TASK TO COMPLETE ->
Could you restate all of the entries, word for word?
*** Opening of EXERCISE DATA ***
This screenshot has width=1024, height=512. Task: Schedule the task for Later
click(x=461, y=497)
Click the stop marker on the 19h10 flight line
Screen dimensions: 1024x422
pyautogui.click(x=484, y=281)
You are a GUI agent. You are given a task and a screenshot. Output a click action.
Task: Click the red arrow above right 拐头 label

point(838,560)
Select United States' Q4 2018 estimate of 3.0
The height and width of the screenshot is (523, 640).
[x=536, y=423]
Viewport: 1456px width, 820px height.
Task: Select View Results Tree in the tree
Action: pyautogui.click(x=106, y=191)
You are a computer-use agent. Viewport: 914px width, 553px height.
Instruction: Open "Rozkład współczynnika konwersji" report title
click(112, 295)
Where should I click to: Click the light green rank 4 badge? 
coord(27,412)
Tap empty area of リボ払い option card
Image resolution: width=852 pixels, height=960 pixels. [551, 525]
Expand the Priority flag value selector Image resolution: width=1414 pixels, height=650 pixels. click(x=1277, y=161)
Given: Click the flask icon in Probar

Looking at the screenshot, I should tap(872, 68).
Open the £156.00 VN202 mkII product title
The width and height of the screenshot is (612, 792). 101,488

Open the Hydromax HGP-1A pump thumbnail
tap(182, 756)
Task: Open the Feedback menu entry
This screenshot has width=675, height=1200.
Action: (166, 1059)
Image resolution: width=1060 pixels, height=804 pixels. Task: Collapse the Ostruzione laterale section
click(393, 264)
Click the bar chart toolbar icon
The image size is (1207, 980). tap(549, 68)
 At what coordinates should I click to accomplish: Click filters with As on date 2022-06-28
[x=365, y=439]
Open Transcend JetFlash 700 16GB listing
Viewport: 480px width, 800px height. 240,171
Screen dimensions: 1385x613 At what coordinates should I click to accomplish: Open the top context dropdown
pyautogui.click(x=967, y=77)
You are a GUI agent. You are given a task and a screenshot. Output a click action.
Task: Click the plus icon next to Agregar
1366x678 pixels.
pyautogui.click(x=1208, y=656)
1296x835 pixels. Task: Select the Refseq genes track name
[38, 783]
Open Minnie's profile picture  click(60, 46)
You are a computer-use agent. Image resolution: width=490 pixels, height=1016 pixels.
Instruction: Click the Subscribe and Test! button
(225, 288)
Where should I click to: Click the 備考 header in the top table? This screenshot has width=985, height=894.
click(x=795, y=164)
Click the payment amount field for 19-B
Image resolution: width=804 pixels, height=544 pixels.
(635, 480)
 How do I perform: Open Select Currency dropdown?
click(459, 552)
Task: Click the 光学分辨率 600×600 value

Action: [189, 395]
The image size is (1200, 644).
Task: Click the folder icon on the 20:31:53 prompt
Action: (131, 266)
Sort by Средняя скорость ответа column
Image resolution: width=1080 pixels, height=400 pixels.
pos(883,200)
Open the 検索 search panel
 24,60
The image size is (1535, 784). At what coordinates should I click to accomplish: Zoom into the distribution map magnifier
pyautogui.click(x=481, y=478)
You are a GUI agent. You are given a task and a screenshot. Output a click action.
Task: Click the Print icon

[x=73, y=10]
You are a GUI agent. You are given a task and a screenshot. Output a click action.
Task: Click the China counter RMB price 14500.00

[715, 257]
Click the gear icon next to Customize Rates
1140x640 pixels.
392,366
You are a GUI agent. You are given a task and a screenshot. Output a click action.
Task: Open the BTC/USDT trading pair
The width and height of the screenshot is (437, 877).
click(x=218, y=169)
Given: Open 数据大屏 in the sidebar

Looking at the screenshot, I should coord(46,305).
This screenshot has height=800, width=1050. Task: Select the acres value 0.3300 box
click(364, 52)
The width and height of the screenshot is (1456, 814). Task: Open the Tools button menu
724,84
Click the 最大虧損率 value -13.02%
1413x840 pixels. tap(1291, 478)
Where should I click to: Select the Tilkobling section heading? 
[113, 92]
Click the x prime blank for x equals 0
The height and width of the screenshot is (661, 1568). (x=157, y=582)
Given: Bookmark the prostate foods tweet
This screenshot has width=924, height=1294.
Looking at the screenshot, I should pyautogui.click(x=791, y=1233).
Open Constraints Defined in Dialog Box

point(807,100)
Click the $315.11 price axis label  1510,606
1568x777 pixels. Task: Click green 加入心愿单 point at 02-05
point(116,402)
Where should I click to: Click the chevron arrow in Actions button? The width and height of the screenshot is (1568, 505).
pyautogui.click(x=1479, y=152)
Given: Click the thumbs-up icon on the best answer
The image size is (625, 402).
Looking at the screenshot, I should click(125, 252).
*** Close of EXERCISE DATA ***
YOUR RESPONSE ->
This screenshot has width=1024, height=512. Task: Schedule the task for Later
click(x=461, y=497)
Click the stop marker on the 19h10 flight line
Screen dimensions: 1024x422
pyautogui.click(x=484, y=281)
You are a GUI agent. You are given a task and a screenshot. Output a click action.
Task: Click the red arrow above right 拐头 label

point(838,560)
Select United States' Q4 2018 estimate of 3.0
The height and width of the screenshot is (523, 640).
[x=536, y=423]
Viewport: 1456px width, 820px height.
Task: Select View Results Tree in the tree
Action: pyautogui.click(x=106, y=191)
You are a computer-use agent. Viewport: 914px width, 553px height.
Instruction: Open "Rozkład współczynnika konwersji" report title
click(112, 295)
Where should I click to: Click the light green rank 4 badge? 
coord(27,412)
Tap empty area of リボ払い option card
Image resolution: width=852 pixels, height=960 pixels. [551, 525]
Expand the Priority flag value selector Image resolution: width=1414 pixels, height=650 pixels. click(x=1277, y=161)
Given: Click the flask icon in Probar

Looking at the screenshot, I should tap(872, 68).
Open the £156.00 VN202 mkII product title
The width and height of the screenshot is (612, 792). 101,488

Open the Hydromax HGP-1A pump thumbnail
tap(182, 756)
Task: Open the Feedback menu entry
This screenshot has width=675, height=1200.
Action: (166, 1059)
Image resolution: width=1060 pixels, height=804 pixels. Task: Collapse the Ostruzione laterale section
click(393, 264)
Click the bar chart toolbar icon
The image size is (1207, 980). tap(549, 68)
 At what coordinates should I click to accomplish: Click filters with As on date 2022-06-28
[x=365, y=439]
Open Transcend JetFlash 700 16GB listing
Viewport: 480px width, 800px height. 240,171
Screen dimensions: 1385x613 At what coordinates should I click to accomplish: Open the top context dropdown
pyautogui.click(x=967, y=77)
You are a GUI agent. You are given a task and a screenshot. Output a click action.
Task: Click the plus icon next to Agregar
1366x678 pixels.
pyautogui.click(x=1208, y=656)
1296x835 pixels. Task: Select the Refseq genes track name
[38, 783]
Open Minnie's profile picture  click(60, 46)
You are a computer-use agent. Image resolution: width=490 pixels, height=1016 pixels.
Instruction: Click the Subscribe and Test! button
(225, 288)
Where should I click to: Click the 備考 header in the top table? This screenshot has width=985, height=894.
click(x=795, y=164)
Click the payment amount field for 19-B
Image resolution: width=804 pixels, height=544 pixels.
(635, 480)
 How do I perform: Open Select Currency dropdown?
click(459, 552)
Task: Click the 光学分辨率 600×600 value

Action: [189, 395]
The image size is (1200, 644).
Task: Click the folder icon on the 20:31:53 prompt
Action: (131, 266)
Sort by Средняя скорость ответа column
Image resolution: width=1080 pixels, height=400 pixels.
pos(883,200)
Open the 検索 search panel
 24,60
The image size is (1535, 784). At what coordinates should I click to accomplish: Zoom into the distribution map magnifier
pyautogui.click(x=481, y=478)
You are a GUI agent. You are given a task and a screenshot. Output a click action.
Task: Click the Print icon

[x=73, y=10]
You are a GUI agent. You are given a task and a screenshot. Output a click action.
Task: Click the China counter RMB price 14500.00

[715, 257]
Click the gear icon next to Customize Rates
1140x640 pixels.
392,366
You are a GUI agent. You are given a task and a screenshot. Output a click action.
Task: Open the BTC/USDT trading pair
The width and height of the screenshot is (437, 877).
click(x=218, y=169)
Given: Open 数据大屏 in the sidebar

Looking at the screenshot, I should coord(46,305).
This screenshot has height=800, width=1050. Task: Select the acres value 0.3300 box
click(364, 52)
The width and height of the screenshot is (1456, 814). Task: Open the Tools button menu
724,84
Click the 最大虧損率 value -13.02%
1413x840 pixels. tap(1291, 478)
Where should I click to: Select the Tilkobling section heading? 
[113, 92]
Click the x prime blank for x equals 0
The height and width of the screenshot is (661, 1568). (x=157, y=582)
Given: Bookmark the prostate foods tweet
This screenshot has width=924, height=1294.
Looking at the screenshot, I should pyautogui.click(x=791, y=1233).
Open Constraints Defined in Dialog Box

point(807,100)
Click the $315.11 price axis label  1510,606
1568x777 pixels. Task: Click green 加入心愿单 point at 02-05
point(116,402)
Where should I click to: Click the chevron arrow in Actions button? The width and height of the screenshot is (1568, 505).
pyautogui.click(x=1479, y=152)
Given: Click the thumbs-up icon on the best answer
The image size is (625, 402).
Looking at the screenshot, I should click(125, 252).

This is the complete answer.